== Supplied entries ==

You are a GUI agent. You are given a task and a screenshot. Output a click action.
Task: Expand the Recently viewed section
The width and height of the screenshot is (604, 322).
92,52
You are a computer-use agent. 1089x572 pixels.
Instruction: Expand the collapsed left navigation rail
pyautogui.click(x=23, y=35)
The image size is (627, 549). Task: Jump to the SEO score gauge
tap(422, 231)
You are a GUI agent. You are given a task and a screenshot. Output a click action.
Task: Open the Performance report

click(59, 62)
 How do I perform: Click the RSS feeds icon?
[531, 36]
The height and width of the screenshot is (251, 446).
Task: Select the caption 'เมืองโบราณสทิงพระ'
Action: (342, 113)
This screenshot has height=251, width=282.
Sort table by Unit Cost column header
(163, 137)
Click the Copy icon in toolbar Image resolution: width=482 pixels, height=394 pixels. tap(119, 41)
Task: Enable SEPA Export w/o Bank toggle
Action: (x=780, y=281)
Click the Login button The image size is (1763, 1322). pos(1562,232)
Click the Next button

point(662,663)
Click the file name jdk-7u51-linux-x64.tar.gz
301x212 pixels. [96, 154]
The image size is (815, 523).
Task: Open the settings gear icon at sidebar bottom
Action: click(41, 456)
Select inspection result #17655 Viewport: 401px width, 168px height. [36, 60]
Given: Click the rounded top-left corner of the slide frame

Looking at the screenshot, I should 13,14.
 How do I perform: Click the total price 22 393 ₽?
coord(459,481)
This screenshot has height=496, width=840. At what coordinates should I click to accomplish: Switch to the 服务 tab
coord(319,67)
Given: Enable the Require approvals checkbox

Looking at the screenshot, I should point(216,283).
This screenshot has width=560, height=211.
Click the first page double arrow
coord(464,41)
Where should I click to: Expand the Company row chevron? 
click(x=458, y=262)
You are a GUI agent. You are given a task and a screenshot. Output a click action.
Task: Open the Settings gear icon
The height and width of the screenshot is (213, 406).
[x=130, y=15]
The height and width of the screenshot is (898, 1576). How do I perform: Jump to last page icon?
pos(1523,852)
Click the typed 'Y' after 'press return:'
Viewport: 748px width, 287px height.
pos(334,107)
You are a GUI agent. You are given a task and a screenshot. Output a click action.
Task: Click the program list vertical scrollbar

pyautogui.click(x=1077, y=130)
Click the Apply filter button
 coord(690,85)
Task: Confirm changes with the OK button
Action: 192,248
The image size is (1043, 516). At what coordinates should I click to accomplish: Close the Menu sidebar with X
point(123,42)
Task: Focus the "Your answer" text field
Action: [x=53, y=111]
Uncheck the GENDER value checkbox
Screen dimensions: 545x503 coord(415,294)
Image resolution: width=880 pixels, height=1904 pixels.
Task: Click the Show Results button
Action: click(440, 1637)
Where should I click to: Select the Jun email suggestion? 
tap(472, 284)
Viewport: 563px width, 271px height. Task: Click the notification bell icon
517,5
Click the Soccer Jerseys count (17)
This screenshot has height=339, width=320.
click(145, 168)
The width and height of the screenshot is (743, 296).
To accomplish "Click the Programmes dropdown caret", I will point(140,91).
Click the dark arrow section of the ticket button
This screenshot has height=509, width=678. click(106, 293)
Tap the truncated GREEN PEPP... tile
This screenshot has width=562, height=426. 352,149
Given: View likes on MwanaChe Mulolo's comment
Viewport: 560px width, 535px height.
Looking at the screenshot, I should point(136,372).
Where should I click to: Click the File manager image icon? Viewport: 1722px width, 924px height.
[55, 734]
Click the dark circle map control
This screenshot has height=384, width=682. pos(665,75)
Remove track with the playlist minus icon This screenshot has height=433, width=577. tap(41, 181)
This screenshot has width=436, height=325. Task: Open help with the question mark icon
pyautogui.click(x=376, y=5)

===

— Short problem —
Transcribe the records above without any changes, starting at the line containing "How do I perform: Click the RSS feeds icon?" and ending at the line containing "Click the Login", both included.

— Response to the exercise —
 How do I perform: Click the RSS feeds icon?
[531, 36]
The height and width of the screenshot is (251, 446).
Task: Select the caption 'เมืองโบราณสทิงพระ'
Action: (342, 113)
This screenshot has height=251, width=282.
Sort table by Unit Cost column header
(163, 137)
Click the Copy icon in toolbar Image resolution: width=482 pixels, height=394 pixels. tap(119, 41)
Task: Enable SEPA Export w/o Bank toggle
Action: (x=780, y=281)
Click the Login button The image size is (1763, 1322). pos(1562,232)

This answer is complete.